# What is expected
Quote the lines from the one with "Click the +.0057 price change value" to the one with "click(450, 10)", both included, and leave the pictures out.

# Source material
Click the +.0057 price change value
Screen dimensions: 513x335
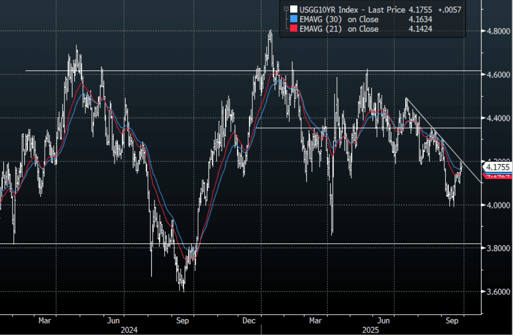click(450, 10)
--
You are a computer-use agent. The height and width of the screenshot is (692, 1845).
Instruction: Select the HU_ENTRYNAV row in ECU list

# Reply
Click the +.0057 price change value
Screen dimensions: 513x335
click(450, 10)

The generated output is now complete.